«Ils sont relégués aux oubliettes après nous avoir offert la lune»

«Ils sont relégués aux oubliettes après nous avoir offert la lune»
(Photo : Deposit Photo)

Cette lettre a été écrite par Jonathan Aubin

Petite anecdote pour vous montrer à quel point nos aînés sont laissés à eux-mêmes dans notre magnifique système de santé.

La nuit dernière, j’ai eu une conversation avec une de mes patientes. Une dame très âgée, qui a toute sa tête mais dont son autonomie est réduite. Pour ceux qui l’ignorent, je suis à l’URFI, unité de réadaptation fonctionnelle intensive à l’hôpital. La dame en question provient d’un centre de soins longue durée. Je travaille de nuit, il m’est donc parfois difficile de socialiser et quand cela se manifeste, le client est parfois assis sur une chaise d’aisance ou dans son lit attendant un calmant. Mais à chaque fois que j’en ai l’occasion, j’invite mes patients à s’ouvrir un peu plus sur leur situation, leur vie.

DONNÉES:
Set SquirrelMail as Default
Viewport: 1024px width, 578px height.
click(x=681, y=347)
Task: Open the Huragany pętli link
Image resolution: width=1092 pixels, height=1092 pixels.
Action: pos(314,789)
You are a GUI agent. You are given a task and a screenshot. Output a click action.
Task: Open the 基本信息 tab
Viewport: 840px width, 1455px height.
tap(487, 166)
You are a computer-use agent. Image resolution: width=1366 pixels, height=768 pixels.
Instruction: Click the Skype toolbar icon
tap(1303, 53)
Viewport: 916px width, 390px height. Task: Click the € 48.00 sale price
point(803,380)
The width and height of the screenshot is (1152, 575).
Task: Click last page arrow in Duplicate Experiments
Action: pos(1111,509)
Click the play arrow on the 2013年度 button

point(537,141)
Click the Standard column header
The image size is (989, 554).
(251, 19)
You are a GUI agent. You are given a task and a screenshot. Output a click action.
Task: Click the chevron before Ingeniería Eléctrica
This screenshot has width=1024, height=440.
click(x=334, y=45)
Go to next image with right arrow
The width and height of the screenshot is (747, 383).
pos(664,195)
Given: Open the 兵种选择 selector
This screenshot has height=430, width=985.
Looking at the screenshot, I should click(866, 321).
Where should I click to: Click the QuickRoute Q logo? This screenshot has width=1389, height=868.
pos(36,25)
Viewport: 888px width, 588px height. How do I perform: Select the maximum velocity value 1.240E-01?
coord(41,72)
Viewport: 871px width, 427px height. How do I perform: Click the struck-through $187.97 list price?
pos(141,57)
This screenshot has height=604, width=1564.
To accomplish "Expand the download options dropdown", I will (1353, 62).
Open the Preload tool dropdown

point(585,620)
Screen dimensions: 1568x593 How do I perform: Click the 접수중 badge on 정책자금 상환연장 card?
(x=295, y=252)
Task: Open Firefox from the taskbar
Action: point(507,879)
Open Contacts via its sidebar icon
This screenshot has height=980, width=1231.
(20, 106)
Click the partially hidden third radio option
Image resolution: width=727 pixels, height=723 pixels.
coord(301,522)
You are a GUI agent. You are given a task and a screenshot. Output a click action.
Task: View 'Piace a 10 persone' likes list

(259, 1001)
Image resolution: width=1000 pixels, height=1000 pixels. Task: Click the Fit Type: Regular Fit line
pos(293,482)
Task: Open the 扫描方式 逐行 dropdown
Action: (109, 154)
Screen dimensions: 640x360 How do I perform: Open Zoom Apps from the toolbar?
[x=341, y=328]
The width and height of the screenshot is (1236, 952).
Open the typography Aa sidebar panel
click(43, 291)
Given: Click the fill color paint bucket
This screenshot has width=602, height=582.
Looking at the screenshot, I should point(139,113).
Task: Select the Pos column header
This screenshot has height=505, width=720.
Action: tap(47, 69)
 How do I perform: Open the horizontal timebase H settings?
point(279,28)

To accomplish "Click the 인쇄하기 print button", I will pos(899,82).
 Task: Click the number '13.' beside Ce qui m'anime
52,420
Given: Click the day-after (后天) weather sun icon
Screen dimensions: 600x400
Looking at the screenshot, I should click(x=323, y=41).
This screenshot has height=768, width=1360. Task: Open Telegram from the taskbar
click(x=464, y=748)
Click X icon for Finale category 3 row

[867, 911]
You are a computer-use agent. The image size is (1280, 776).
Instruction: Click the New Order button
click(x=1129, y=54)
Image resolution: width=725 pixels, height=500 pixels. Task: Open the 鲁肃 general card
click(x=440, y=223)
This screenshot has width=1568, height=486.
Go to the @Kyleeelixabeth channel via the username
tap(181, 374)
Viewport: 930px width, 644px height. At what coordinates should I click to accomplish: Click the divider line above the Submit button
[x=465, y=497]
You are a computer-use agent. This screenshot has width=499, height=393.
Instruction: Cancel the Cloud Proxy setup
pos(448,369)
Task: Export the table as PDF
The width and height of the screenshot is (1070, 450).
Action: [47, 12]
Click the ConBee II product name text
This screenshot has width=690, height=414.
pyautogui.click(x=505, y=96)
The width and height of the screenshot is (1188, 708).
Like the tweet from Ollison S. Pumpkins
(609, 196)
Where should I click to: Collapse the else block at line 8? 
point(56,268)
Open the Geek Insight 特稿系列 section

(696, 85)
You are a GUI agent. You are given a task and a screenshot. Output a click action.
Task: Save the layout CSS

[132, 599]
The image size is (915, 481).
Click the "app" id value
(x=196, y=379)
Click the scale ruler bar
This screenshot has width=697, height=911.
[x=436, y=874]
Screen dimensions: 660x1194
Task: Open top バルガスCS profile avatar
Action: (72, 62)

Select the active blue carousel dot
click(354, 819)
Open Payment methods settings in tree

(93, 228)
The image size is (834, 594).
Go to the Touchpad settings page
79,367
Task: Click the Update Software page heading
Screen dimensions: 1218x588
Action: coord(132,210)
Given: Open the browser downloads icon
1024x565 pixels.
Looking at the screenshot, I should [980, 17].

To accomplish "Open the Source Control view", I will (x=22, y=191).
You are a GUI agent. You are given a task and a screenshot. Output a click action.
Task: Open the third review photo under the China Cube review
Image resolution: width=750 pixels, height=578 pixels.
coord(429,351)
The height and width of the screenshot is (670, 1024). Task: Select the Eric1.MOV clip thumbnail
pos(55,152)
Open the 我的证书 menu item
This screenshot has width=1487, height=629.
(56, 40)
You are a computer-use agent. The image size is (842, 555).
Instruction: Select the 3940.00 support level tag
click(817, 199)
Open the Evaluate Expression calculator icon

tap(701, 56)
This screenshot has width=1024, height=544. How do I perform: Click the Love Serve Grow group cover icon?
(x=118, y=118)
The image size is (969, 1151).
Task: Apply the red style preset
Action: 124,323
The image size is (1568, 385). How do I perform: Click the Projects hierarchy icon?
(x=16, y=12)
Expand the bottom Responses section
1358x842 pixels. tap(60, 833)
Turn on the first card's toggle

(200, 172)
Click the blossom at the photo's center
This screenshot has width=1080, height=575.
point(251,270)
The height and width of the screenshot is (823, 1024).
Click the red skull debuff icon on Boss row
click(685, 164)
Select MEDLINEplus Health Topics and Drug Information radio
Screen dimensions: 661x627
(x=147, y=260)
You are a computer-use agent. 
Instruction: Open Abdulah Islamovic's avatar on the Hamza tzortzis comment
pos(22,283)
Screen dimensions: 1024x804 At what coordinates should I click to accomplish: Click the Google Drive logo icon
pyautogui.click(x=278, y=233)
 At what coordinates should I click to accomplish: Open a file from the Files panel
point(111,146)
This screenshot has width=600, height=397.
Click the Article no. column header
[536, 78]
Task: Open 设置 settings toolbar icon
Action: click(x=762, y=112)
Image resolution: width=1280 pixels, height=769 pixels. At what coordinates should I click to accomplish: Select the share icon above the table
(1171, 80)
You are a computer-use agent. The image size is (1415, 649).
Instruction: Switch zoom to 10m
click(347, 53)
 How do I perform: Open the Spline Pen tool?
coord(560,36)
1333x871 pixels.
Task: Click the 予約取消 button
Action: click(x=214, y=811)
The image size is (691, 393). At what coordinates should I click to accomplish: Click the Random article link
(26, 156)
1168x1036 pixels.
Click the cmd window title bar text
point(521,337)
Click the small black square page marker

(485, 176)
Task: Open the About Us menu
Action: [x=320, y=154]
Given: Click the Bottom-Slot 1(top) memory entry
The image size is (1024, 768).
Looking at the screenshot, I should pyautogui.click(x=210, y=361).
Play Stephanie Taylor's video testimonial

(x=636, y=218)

CONSIGNE 1:
D'après la lettre sur les aînés, dans quelle unité de l'hôpital l'auteur travaille-t-il ?
CONSIGNE 2:
Recopiez le passage de la lettre sur les aînés allant de « (Photo : Deposit » jusqu'à « situation, leur vie. » inclus, en renommant « centre de soins longue durée » en « CHSLD ».

RÉPONSE RÉDIGÉE 1:
À l'URFI, l'unité de réadaptation fonctionnelle intensive.

RÉPONSE RÉDIGÉE 2:
(Photo : Deposit Photo)

Cette lettre a été écrite par Jonathan Aubin

Petite anecdote pour vous montrer à quel point nos aînés sont laissés à eux-mêmes dans notre magnifique système de santé.

La nuit dernière, j’ai eu une conversation avec une de mes patientes. Une dame très âgée, qui a toute sa tête mais dont son autonomie est réduite. Pour ceux qui l’ignorent, je suis à l’URFI, unité de réadaptation fonctionnelle intensive à l’hôpital. La dame en question provient d’un CHSLD. Je travaille de nuit, il m’est donc parfois difficile de socialiser et quand cela se manifeste, le client est parfois assis sur une chaise d’aisance ou dans son lit attendant un calmant. Mais à chaque fois que j’en ai l’occasion, j’invite mes patients à s’ouvrir un peu plus sur leur situation, leur vie.